Look for "grid" in every line of the listing. Copy the lines that have it.

+++ Input +++

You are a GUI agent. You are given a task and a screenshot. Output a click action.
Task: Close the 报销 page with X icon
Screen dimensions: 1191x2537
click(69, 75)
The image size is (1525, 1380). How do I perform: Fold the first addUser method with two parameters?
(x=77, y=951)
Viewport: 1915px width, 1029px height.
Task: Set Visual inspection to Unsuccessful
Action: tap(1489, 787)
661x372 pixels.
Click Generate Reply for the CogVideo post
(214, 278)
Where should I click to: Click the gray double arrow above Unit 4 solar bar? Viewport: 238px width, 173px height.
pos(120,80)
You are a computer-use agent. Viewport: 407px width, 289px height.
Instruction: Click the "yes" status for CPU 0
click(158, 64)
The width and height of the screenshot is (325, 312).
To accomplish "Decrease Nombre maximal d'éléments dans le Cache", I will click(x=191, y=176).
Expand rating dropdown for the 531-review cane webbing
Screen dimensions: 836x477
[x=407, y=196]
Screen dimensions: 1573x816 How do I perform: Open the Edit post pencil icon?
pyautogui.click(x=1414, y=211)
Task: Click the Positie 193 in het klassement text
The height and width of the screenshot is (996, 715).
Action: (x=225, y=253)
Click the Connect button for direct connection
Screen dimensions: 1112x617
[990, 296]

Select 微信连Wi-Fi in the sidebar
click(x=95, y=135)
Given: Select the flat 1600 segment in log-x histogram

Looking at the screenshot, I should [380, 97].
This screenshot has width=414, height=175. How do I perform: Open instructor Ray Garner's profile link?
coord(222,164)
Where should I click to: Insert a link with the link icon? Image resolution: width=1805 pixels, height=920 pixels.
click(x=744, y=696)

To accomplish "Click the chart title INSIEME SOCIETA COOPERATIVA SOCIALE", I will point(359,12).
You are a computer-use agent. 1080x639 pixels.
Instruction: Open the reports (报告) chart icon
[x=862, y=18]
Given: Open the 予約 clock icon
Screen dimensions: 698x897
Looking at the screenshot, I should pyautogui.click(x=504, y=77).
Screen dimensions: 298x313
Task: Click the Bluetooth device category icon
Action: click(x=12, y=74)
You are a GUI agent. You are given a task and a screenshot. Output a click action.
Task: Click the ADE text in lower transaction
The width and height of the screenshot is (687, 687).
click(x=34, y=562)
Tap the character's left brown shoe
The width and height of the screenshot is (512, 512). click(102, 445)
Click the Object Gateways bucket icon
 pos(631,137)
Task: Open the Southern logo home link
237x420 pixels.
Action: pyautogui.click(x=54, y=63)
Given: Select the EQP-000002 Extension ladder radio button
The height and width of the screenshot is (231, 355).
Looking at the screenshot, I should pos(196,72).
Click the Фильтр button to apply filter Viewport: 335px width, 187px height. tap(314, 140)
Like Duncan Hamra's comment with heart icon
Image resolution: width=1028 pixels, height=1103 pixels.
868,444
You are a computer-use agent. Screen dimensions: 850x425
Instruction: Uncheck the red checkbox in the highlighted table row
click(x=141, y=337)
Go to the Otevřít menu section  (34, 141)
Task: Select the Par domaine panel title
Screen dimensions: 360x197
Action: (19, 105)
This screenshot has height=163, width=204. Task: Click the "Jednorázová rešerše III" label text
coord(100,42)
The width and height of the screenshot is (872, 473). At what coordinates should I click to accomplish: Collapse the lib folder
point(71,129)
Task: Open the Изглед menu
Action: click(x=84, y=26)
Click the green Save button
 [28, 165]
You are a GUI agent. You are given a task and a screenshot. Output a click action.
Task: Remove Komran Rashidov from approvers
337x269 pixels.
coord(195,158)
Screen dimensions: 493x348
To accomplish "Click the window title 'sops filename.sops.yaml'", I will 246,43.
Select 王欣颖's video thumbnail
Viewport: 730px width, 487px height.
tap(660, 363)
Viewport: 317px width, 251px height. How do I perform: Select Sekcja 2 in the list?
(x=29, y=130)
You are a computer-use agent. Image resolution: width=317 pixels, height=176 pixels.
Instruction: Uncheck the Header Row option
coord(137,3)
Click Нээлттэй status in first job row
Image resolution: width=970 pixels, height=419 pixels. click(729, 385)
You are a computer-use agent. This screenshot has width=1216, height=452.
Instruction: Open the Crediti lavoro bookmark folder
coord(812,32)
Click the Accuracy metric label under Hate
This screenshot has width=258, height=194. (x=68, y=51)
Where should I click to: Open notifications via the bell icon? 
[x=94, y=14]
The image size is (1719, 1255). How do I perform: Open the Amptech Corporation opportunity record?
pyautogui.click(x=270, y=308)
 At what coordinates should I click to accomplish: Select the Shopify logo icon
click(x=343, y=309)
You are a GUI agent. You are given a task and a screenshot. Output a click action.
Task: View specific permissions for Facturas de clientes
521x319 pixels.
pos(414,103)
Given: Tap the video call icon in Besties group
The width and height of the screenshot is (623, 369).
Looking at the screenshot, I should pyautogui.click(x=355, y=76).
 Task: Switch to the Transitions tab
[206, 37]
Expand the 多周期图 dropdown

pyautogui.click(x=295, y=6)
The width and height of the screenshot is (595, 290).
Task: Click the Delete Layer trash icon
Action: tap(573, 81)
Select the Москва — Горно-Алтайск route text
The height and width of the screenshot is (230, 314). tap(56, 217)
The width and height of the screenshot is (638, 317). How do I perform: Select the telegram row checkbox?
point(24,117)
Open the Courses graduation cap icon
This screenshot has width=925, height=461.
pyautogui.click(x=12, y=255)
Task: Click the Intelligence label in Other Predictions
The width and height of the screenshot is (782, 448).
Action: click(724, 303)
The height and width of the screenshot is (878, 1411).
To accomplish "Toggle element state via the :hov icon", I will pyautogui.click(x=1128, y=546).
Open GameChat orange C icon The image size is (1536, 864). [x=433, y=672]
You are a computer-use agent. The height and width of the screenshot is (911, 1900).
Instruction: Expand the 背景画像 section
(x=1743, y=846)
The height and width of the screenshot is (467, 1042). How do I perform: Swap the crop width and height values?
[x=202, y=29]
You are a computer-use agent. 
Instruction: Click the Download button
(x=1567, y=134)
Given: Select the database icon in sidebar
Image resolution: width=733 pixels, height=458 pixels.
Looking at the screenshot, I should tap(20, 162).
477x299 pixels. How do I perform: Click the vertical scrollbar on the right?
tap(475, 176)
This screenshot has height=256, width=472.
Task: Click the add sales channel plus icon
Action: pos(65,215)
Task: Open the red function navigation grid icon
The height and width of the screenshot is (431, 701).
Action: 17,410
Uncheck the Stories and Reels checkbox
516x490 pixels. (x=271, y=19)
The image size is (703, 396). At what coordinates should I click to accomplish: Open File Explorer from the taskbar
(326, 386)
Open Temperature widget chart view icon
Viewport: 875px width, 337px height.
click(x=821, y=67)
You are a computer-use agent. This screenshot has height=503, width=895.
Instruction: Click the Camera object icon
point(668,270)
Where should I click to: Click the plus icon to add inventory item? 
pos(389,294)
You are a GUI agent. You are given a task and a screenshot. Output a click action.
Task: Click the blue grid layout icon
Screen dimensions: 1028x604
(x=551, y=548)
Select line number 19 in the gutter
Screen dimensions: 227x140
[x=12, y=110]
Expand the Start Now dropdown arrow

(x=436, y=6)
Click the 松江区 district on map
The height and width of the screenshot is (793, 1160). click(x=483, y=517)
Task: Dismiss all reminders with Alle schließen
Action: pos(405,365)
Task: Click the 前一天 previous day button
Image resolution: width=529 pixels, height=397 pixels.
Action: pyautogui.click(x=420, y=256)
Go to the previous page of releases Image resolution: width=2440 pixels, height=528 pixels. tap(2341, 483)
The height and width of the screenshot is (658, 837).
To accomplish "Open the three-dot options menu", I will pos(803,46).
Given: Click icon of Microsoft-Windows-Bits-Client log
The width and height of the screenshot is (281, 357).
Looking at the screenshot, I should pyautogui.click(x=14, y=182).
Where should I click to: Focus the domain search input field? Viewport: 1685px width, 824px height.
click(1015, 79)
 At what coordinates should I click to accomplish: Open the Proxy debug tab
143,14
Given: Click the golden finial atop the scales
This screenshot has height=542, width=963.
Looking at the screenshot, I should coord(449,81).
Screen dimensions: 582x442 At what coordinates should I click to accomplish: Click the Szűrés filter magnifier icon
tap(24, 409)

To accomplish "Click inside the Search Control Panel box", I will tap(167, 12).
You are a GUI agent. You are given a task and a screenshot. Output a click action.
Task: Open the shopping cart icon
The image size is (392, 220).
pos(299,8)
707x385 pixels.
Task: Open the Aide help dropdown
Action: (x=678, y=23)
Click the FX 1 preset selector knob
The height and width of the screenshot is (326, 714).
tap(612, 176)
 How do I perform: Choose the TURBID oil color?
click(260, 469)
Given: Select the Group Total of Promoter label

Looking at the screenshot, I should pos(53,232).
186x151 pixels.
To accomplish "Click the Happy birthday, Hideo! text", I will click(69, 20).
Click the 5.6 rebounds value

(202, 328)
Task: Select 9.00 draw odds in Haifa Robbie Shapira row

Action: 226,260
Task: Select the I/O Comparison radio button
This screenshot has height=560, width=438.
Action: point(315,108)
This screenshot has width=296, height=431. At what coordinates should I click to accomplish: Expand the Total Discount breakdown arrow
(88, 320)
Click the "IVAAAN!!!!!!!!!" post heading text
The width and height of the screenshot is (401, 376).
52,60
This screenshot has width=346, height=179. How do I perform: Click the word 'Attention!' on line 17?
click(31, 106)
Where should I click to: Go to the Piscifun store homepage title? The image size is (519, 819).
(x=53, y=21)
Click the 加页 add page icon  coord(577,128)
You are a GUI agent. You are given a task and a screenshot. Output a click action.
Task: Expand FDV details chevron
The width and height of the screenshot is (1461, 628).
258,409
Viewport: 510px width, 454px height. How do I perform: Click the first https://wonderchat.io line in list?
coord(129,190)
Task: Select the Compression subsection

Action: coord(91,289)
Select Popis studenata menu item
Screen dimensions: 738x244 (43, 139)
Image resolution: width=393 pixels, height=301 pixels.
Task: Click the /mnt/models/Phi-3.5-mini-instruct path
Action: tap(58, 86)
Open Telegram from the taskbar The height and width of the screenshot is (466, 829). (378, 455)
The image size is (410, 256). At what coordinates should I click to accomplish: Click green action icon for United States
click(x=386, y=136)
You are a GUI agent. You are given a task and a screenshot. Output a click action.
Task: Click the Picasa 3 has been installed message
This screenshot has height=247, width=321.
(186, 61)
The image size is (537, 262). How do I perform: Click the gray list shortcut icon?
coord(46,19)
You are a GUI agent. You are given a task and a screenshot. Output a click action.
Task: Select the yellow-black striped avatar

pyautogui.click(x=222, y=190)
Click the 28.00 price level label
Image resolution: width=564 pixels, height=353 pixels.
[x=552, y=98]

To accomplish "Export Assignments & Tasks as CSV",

+++

*Answer area*
Task: Open the red function navigation grid icon
Task: Click the blue grid layout icon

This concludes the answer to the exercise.